Given your description, I'm assuming that after the NNDDDDD
portion, the first A
will actually be a N
rather than an A
, since otherwise there's no solid boundary between the DDDDD
and AAAA
portions.
So, your string actually looks like NNDDDDDNAAA
, and you want to replace the NAAA
portion with spaces. Given this, the regex can be rewritten as such: (\\D+\\d+)(\\D.+)
Positive lookbehind in Java requires a fixed length pattern; You can't use the +
or *
patterns. You can instead use the curly braces and specify a maximum length. For instance, you can use {1,9}
in place of each +
, and it will match between 1 and 9 characters: (?<=\\D{1,9}\\d{1,9})(\\D.+)
The only problem here is you're matching the NAAA sequence as a single match, so using "NNNDDDDNAAA".replaceAll("(?<=\\D{1,9}\\d{1,9})(\\D.+)", " ")
will result in replacing the entire NAAA
sequence with a single space, rather than multiple spaces.
You could take the beginning delimiter of the match, and the string length, and use that to append the correct number of spaces, but I don't see the point. I think you're better off with your original solution; Its simple and easy to follow.

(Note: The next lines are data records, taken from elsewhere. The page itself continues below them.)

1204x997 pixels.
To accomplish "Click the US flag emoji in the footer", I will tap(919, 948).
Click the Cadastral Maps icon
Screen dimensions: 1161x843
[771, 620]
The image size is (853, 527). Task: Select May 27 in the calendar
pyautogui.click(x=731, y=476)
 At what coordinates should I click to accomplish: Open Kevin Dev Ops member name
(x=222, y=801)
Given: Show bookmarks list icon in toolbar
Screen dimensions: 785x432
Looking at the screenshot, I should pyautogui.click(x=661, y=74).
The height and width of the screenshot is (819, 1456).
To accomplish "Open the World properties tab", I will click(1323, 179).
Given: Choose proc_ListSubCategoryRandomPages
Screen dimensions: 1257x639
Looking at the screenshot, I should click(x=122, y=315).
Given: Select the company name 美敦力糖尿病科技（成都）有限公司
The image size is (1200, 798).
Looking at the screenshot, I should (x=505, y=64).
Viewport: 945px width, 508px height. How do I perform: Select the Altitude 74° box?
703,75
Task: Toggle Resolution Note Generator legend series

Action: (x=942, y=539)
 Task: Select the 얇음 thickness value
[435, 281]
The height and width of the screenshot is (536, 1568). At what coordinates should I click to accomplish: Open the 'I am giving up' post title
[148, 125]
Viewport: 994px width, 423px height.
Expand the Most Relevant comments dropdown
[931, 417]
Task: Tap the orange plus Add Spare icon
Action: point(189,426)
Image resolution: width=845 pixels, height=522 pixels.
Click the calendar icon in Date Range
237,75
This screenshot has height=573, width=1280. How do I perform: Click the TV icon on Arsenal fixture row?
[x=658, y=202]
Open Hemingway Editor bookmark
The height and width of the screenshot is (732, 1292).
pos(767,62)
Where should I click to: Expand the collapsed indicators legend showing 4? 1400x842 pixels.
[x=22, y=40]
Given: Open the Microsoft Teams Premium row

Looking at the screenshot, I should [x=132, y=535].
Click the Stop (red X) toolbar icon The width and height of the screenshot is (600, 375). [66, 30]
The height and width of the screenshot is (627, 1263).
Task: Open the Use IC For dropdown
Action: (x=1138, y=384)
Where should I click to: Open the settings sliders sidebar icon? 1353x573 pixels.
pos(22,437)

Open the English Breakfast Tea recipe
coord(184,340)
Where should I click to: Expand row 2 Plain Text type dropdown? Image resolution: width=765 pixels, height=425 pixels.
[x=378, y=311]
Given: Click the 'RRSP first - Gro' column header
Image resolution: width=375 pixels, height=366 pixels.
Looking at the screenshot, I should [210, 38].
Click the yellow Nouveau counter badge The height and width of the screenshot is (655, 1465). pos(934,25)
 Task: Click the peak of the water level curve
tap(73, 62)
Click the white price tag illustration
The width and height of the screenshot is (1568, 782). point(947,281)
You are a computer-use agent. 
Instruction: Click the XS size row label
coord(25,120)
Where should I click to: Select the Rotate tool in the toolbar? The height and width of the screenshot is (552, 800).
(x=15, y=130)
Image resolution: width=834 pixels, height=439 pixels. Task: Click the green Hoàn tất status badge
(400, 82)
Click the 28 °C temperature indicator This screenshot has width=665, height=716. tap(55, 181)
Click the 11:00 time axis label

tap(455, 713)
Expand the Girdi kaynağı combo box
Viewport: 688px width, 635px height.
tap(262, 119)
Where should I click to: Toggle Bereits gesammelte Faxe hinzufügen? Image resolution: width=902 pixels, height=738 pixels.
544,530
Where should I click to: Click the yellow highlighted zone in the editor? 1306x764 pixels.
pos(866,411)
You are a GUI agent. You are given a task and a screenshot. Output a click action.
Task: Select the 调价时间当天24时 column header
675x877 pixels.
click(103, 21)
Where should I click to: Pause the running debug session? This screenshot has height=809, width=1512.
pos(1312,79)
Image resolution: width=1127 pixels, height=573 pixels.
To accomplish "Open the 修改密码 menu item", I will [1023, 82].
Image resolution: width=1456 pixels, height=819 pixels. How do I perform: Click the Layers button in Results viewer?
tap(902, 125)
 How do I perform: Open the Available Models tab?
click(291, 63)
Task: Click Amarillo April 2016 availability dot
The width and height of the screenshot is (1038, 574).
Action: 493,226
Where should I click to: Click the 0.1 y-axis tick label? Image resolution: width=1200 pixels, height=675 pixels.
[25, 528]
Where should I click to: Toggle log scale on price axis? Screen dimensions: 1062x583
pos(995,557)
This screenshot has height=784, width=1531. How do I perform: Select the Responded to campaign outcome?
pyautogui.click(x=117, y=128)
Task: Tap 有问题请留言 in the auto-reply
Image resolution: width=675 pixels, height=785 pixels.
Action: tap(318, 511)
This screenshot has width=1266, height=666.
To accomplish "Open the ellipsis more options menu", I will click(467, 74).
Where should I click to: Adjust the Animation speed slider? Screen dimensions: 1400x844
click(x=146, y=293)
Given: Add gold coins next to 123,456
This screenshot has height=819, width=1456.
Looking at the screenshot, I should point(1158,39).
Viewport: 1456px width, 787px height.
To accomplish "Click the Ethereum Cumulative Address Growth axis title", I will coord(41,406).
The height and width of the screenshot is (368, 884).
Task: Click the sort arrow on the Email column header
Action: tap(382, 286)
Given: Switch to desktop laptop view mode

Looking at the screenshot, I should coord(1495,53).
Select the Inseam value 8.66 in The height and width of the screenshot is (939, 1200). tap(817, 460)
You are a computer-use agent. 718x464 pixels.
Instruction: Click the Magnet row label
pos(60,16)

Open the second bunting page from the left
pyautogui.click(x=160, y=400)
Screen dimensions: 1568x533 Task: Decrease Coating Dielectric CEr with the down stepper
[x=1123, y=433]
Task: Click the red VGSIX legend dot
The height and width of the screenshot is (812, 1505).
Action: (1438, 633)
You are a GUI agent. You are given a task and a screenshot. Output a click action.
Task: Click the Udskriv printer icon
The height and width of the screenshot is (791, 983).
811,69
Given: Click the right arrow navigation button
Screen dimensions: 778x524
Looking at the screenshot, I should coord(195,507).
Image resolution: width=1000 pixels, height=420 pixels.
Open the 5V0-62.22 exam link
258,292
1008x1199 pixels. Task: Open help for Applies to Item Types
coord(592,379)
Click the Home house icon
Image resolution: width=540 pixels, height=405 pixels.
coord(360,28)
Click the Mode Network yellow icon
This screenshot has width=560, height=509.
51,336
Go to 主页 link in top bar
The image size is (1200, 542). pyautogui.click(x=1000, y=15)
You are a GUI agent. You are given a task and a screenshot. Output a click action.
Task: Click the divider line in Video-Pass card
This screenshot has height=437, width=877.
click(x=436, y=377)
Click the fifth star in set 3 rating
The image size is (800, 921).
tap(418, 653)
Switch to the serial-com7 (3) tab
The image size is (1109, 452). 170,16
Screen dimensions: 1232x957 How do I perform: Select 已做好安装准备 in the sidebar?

If you're looking for a little extra speed, you could compile your Pattern outside the function, and use StringBuilder or StringBuffer to create your output. If you're building a large String out of all these NNDDDDDAAAAA elements, work entirely in StringBuilder until you're done appending.
class Test {
public static Pattern p = Pattern.compile("(\\D+\\d+)(\\D.+)");
public static StringBuffer replace( String input ) {
StringBuffer output = new StringBuffer();
Matcher m = Test.p.matcher(input);
if( m.matches() )
output.append( m.group(1) ).append( m.group(2).replaceAll("."," ") );
return output;
}
public static void main( String[] args ) {
String input = args[0];
long startTime;
StringBuffer tests = new StringBuffer();
startTime = System.currentTimeMillis();
for( int i = 0; i < 50; i++)
{
tests.append( "Input -> Output: '" );
tests.append( input );
tests.append( "' -> '" );
tests.append( Test.replace( input ) );
tests.append( "'\n" );
}
System.out.println( tests.toString() );
System.out.println( "\n" + (System.currentTimeMillis()-startTime));
}
}
Update:
I wrote a quick iterative solution, and ran some random data through both. The iterative solution is around 4-5x faster.
public static StringBuffer replace( String input )
{
StringBuffer output = new StringBuffer();
boolean second = false, third = false;
for( int i = 0; i < input.length(); i++ )
{
if( !second && Character.isDigit(input.charAt(i)) )
second = true;
if( second && !third && Character.isLetter(input.charAt(i)) )
third = true;
if( second && third )
output.append( ' ' );
else
output.append( input.charAt(i) );
}
return output;
}